Its actually a high-frequency radio intercept pod. It scans billions of words in conversations occurring on nearby commuter cellphones and looks sends the information to the NSA. The NSA uses logic-engine programs to sift through and look for patterns in the conversations that could possibly be linked to possible terrorist activities. Possible links are forwarded to appropriate law-enforcement or military agencies for further investigation.


----------



## craig87 (Jun 2, 2008)

Killjoy said:


> Those cameras are not used for traffic control, but the information is downloaded to a multi-agency fusion intelligence center to scan for possible criminal and terrorists activities. Burlington is one of several key cities with complex networks of electronic surveillance, humanint, and CCTV monitoring. If you look carefully, all the major intersections in Burlington have cameras secreted in them. Also many of the local tall buildings have extensive antenna farms to aid in monitoring cellphones, blackberries, wireless internet and radio signals.
> 
> Its actually a high-frequency radio intercept pod. It scans billions of words in conversations occurring on nearby commuter cellphones and looks sends the information to the NSA. The NSA uses logic-engine programs to sift through and look for patterns in the conversations that could possibly be linked to possible terrorist activities. Possible links are forwarded to appropriate law-enforcement or military agencies for further investigation.


Not insulting you, but are you serious or are you making this hope. Because its sounds so out there? That I am laughing while typing. Maybe I am just too sheltered... I live in Lexington lol


----------



## billb (Jul 9, 2007)

A lot of the cameras you are not cameras (some are), they are motion detectors and will change the light when they "see" traffic coming one direction but not the other.

The cameras you see on the highway may be from the TV stations... for thier live traffic reports (not sure).


----------



## Guest (Jun 2, 2008)

I see an outcry for da gramma teachah to a dress deeze isshues. hahahaa

Don't mess wiff da NSA bro...... Your Integra a VTEC? We LUFF those here at MassCops...... Weeeeeeeeeeeeeee

hope you got your parking sensors taken care of on the RS.............


----------



## craig87 (Jun 2, 2008)

Sniper said:


> I see an outcry for da gramma teachah to a dress deeze isshues. hahahaa
> 
> Don't mess wiff da NSA bro...... Your Integra a VTEC? We LUFF those here at MassCops...... Weeeeeeeeeeeeeee
> 
> hope you got your parking sensors taken care of on the RS.............
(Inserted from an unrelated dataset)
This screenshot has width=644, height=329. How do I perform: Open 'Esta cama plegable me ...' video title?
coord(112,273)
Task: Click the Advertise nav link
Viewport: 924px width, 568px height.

I had an integra parents took it away becasue they thought I was reckless. Now I drive a Soccer Mom suv. Lexus RX330= yawn


----------



## Hb13 (Aug 2, 2006)

Your parents bought you the "soccer mom" Lexus?


----------



## CTrain (Apr 17, 2006)

Thats neat. I had a '93 Saab for my first whip - more than ten years later.



Life's tough


----------



## LA Copper (Feb 11, 2005)

integra144 said:


> So does that mean we do have Camera Citations?
> 
> bc sometimes the intersection light does not turn green even after waiting along time. It only happens late at night. So your kind of forced to... I always look both ways.


If you had camera citations, you'd have to have signs warning you of a photo red-light ahead. You'd also see the big flash gizmos in different places at the intersections and you'd see the flash go off when someone runs the light, regardless whether it's day or night. You'd also see the big cameras.
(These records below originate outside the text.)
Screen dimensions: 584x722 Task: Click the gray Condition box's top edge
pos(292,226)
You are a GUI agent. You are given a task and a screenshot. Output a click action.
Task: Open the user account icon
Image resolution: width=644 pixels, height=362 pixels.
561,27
We have lots of photo red-light intersections out west and they really do slow people down and get them to stop at the intersection.


----------



## Goose (Dec 1, 2004)

I just read your other thread. If there were red light cameras, judging from the way you drive, you would already have tickets from them.

So, I think you answered your own question, skippy.


----------



## craig87 (Jun 2, 2008)

Please delete my thread. Thanks


----------



## Tuna (Jun 1, 2006)

Hey Integra 144 have you ever noticed the cameras at the tolls on the Pike? They are not there to catch toll crashers ther are looking at YOU. Just like the ones in Burlington. Everyone is looking at you. Most criminal drive minivans, you know "low profile" We are all looking at you!


----------



## dcs2244 (Jan 29, 2004)

Ricer, see my post at your SUV thread. It applies here as well.


----------



## Guest (Jun 2, 2008)

"0wned" !!!!!!!!


----------



## j809 (Jul 5, 2002)

Hb13 said:


> Your parents bought you the "soccer mom" Lexus?


Must be a resident of my town.


----------